------ AVAILABLE DATA

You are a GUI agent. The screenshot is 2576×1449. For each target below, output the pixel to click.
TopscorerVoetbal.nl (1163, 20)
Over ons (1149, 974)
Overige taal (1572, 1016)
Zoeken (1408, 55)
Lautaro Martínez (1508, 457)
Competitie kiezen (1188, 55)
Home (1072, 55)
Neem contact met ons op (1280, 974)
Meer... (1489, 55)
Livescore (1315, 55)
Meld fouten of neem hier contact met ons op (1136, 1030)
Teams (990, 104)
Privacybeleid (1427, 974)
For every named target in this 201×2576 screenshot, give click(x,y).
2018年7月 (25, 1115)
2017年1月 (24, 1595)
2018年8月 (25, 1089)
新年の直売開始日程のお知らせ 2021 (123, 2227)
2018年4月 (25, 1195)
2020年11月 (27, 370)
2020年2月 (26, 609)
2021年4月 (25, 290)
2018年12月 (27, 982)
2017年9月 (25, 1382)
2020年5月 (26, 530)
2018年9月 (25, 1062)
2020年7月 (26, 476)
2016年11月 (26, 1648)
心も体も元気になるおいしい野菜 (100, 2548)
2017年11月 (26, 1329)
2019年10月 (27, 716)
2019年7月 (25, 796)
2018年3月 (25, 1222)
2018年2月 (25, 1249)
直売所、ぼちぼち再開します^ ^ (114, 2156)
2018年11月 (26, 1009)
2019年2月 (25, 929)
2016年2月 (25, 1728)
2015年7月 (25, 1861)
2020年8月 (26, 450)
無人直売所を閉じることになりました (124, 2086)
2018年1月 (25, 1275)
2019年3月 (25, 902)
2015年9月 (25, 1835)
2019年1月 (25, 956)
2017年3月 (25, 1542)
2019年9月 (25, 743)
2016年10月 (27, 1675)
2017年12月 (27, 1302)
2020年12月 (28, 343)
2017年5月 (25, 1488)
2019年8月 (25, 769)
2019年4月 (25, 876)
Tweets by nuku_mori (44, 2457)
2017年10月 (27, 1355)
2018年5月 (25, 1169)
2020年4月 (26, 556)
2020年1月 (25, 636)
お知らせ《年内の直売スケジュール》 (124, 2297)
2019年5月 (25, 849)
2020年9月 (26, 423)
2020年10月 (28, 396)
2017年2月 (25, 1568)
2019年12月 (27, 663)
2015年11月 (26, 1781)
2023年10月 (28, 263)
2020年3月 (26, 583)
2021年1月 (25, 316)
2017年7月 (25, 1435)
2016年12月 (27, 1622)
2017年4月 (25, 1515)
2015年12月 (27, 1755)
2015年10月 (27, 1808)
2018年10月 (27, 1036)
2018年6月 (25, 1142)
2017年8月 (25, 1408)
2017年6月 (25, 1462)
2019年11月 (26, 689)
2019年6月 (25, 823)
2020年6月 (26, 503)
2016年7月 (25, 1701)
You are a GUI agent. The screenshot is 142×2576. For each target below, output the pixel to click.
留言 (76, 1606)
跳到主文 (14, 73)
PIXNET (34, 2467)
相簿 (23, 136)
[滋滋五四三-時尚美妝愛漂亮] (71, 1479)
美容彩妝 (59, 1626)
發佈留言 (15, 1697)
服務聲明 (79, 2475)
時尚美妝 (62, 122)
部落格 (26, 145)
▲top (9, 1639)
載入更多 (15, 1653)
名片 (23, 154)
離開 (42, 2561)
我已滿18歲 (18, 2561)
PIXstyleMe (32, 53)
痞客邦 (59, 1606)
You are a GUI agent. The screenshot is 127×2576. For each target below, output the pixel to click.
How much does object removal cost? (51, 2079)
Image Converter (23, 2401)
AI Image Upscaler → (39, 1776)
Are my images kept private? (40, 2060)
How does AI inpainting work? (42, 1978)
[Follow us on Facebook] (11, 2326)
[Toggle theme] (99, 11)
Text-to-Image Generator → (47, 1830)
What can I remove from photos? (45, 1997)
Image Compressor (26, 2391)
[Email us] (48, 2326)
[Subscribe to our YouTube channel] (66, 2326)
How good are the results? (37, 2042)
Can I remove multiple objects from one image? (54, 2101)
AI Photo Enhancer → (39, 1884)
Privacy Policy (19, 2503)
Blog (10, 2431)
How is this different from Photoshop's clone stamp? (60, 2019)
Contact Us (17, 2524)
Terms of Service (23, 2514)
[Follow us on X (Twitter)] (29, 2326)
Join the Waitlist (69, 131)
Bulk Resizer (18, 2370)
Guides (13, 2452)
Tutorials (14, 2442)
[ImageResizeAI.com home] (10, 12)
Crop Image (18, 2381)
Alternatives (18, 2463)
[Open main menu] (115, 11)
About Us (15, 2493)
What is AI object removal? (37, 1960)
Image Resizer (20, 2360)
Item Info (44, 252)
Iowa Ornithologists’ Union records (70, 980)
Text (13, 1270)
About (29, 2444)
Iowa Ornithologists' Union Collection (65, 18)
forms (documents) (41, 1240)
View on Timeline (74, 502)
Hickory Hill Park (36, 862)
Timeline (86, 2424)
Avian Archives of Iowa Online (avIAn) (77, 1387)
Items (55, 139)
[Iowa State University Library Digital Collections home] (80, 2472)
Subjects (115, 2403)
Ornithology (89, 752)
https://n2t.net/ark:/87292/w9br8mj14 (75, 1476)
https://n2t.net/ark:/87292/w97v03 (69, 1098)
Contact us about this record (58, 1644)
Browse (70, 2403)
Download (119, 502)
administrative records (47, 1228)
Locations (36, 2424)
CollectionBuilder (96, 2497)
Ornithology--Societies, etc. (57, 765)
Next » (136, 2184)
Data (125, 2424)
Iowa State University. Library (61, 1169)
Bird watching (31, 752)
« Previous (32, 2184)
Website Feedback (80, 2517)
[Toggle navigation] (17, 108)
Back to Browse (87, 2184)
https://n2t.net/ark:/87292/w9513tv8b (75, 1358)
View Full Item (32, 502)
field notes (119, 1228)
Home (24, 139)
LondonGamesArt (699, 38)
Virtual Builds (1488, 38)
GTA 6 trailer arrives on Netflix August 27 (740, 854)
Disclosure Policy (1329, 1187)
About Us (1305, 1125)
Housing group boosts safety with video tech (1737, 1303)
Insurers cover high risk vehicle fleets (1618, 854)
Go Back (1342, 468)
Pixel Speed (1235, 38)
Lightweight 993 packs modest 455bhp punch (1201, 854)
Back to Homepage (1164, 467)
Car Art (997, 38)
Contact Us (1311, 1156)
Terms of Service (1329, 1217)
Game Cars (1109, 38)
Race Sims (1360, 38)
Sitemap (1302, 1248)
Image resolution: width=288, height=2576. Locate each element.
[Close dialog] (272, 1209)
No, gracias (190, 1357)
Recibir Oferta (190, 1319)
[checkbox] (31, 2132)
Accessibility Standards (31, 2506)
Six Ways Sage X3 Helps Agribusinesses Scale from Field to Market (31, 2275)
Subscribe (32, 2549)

------------

AIM OF THE TASK -> Each line above must be retyped exactly in the response.

EXPECTED ANSWER ->
You are a GUI agent. The screenshot is 2576×1449. For each target below, output the pixel to click.
TopscorerVoetbal.nl (1163, 20)
Over ons (1149, 974)
Overige taal (1572, 1016)
Zoeken (1408, 55)
Lautaro Martínez (1508, 457)
Competitie kiezen (1188, 55)
Home (1072, 55)
Neem contact met ons op (1280, 974)
Meer... (1489, 55)
Livescore (1315, 55)
Meld fouten of neem hier contact met ons op (1136, 1030)
Teams (990, 104)
Privacybeleid (1427, 974)
For every named target in this 201×2576 screenshot, give click(x,y).
2018年7月 (25, 1115)
2017年1月 (24, 1595)
2018年8月 (25, 1089)
新年の直売開始日程のお知らせ 2021 (123, 2227)
2018年4月 (25, 1195)
2020年11月 (27, 370)
2020年2月 (26, 609)
2021年4月 (25, 290)
2018年12月 (27, 982)
2017年9月 (25, 1382)
2020年5月 (26, 530)
2018年9月 (25, 1062)
2020年7月 (26, 476)
2016年11月 (26, 1648)
心も体も元気になるおいしい野菜 (100, 2548)
2017年11月 (26, 1329)
2019年10月 (27, 716)
2019年7月 (25, 796)
2018年3月 (25, 1222)
2018年2月 (25, 1249)
直売所、ぼちぼち再開します^ ^ (114, 2156)
2018年11月 (26, 1009)
2019年2月 (25, 929)
2016年2月 (25, 1728)
2015年7月 (25, 1861)
2020年8月 (26, 450)
無人直売所を閉じることになりました (124, 2086)
2018年1月 (25, 1275)
2019年3月 (25, 902)
2015年9月 (25, 1835)
2019年1月 (25, 956)
2017年3月 (25, 1542)
2019年9月 (25, 743)
2016年10月 (27, 1675)
2017年12月 (27, 1302)
2020年12月 (28, 343)
2017年5月 (25, 1488)
2019年8月 (25, 769)
2019年4月 (25, 876)
Tweets by nuku_mori (44, 2457)
2017年10月 (27, 1355)
2018年5月 (25, 1169)
2020年4月 (26, 556)
2020年1月 (25, 636)
お知らせ《年内の直売スケジュール》 (124, 2297)
2019年5月 (25, 849)
2020年9月 (26, 423)
2020年10月 (28, 396)
2017年2月 (25, 1568)
2019年12月 (27, 663)
2015年11月 (26, 1781)
2023年10月 (28, 263)
2020年3月 (26, 583)
2021年1月 (25, 316)
2017年7月 (25, 1435)
2016年12月 (27, 1622)
2017年4月 (25, 1515)
2015年12月 (27, 1755)
2015年10月 (27, 1808)
2018年10月 (27, 1036)
2018年6月 (25, 1142)
2017年8月 (25, 1408)
2017年6月 (25, 1462)
2019年11月 (26, 689)
2019年6月 (25, 823)
2020年6月 (26, 503)
2016年7月 (25, 1701)
You are a GUI agent. The screenshot is 142×2576. For each target below, output the pixel to click.
留言 (76, 1606)
跳到主文 (14, 73)
PIXNET (34, 2467)
相簿 (23, 136)
[滋滋五四三-時尚美妝愛漂亮] (71, 1479)
美容彩妝 (59, 1626)
發佈留言 (15, 1697)
服務聲明 (79, 2475)
時尚美妝 (62, 122)
部落格 (26, 145)
▲top (9, 1639)
載入更多 (15, 1653)
名片 (23, 154)
離開 (42, 2561)
我已滿18歲 (18, 2561)
PIXstyleMe (32, 53)
痞客邦 (59, 1606)
You are a GUI agent. The screenshot is 127×2576. For each target below, output the pixel to click.
How much does object removal cost? (51, 2079)
Image Converter (23, 2401)
AI Image Upscaler → (39, 1776)
Are my images kept private? (40, 2060)
How does AI inpainting work? (42, 1978)
[Follow us on Facebook] (11, 2326)
[Toggle theme] (99, 11)
Text-to-Image Generator → (47, 1830)
What can I remove from photos? (45, 1997)
Image Compressor (26, 2391)
[Email us] (48, 2326)
[Subscribe to our YouTube channel] (66, 2326)
How good are the results? (37, 2042)
Can I remove multiple objects from one image? (54, 2101)
AI Photo Enhancer → (39, 1884)
Privacy Policy (19, 2503)
Blog (10, 2431)
How is this different from Photoshop's clone stamp? (60, 2019)
Contact Us (17, 2524)
Terms of Service (23, 2514)
[Follow us on X (Twitter)] (29, 2326)
Join the Waitlist (69, 131)
Bulk Resizer (18, 2370)
Guides (13, 2452)
Tutorials (14, 2442)
[ImageResizeAI.com home] (10, 12)
Crop Image (18, 2381)
Alternatives (18, 2463)
[Open main menu] (115, 11)
About Us (15, 2493)
What is AI object removal? (37, 1960)
Image Resizer (20, 2360)
Item Info (44, 252)
Iowa Ornithologists’ Union records (70, 980)
Text (13, 1270)
About (29, 2444)
Iowa Ornithologists' Union Collection (65, 18)
forms (documents) (41, 1240)
View on Timeline (74, 502)
Hickory Hill Park (36, 862)
Timeline (86, 2424)
Avian Archives of Iowa Online (avIAn) (77, 1387)
Items (55, 139)
[Iowa State University Library Digital Collections home] (80, 2472)
Subjects (115, 2403)
Ornithology (89, 752)
https://n2t.net/ark:/87292/w9br8mj14 (75, 1476)
https://n2t.net/ark:/87292/w97v03 (69, 1098)
Contact us about this record (58, 1644)
Browse (70, 2403)
Download (119, 502)
administrative records (47, 1228)
Locations (36, 2424)
CollectionBuilder (96, 2497)
Ornithology--Societies, etc. (57, 765)
Next » (136, 2184)
Data (125, 2424)
Iowa State University. Library (61, 1169)
Bird watching (31, 752)
« Previous (32, 2184)
Website Feedback (80, 2517)
[Toggle navigation] (17, 108)
Back to Browse (87, 2184)
https://n2t.net/ark:/87292/w9513tv8b (75, 1358)
View Full Item (32, 502)
field notes (119, 1228)
Home (24, 139)
LondonGamesArt (699, 38)
Virtual Builds (1488, 38)
GTA 6 trailer arrives on Netflix August 27 (740, 854)
Disclosure Policy (1329, 1187)
About Us (1305, 1125)
Housing group boosts safety with video tech (1737, 1303)
Insurers cover high risk vehicle fleets (1618, 854)
Go Back (1342, 468)
Pixel Speed (1235, 38)
Lightweight 993 packs modest 455bhp punch (1201, 854)
Back to Homepage (1164, 467)
Car Art (997, 38)
Contact Us (1311, 1156)
Terms of Service (1329, 1217)
Game Cars (1109, 38)
Race Sims (1360, 38)
Sitemap (1302, 1248)
Image resolution: width=288, height=2576. Locate each element.
[Close dialog] (272, 1209)
No, gracias (190, 1357)
Recibir Oferta (190, 1319)
[checkbox] (31, 2132)
Accessibility Standards (31, 2506)
Six Ways Sage X3 Helps Agribusinesses Scale from Field to Market (31, 2275)
Subscribe (32, 2549)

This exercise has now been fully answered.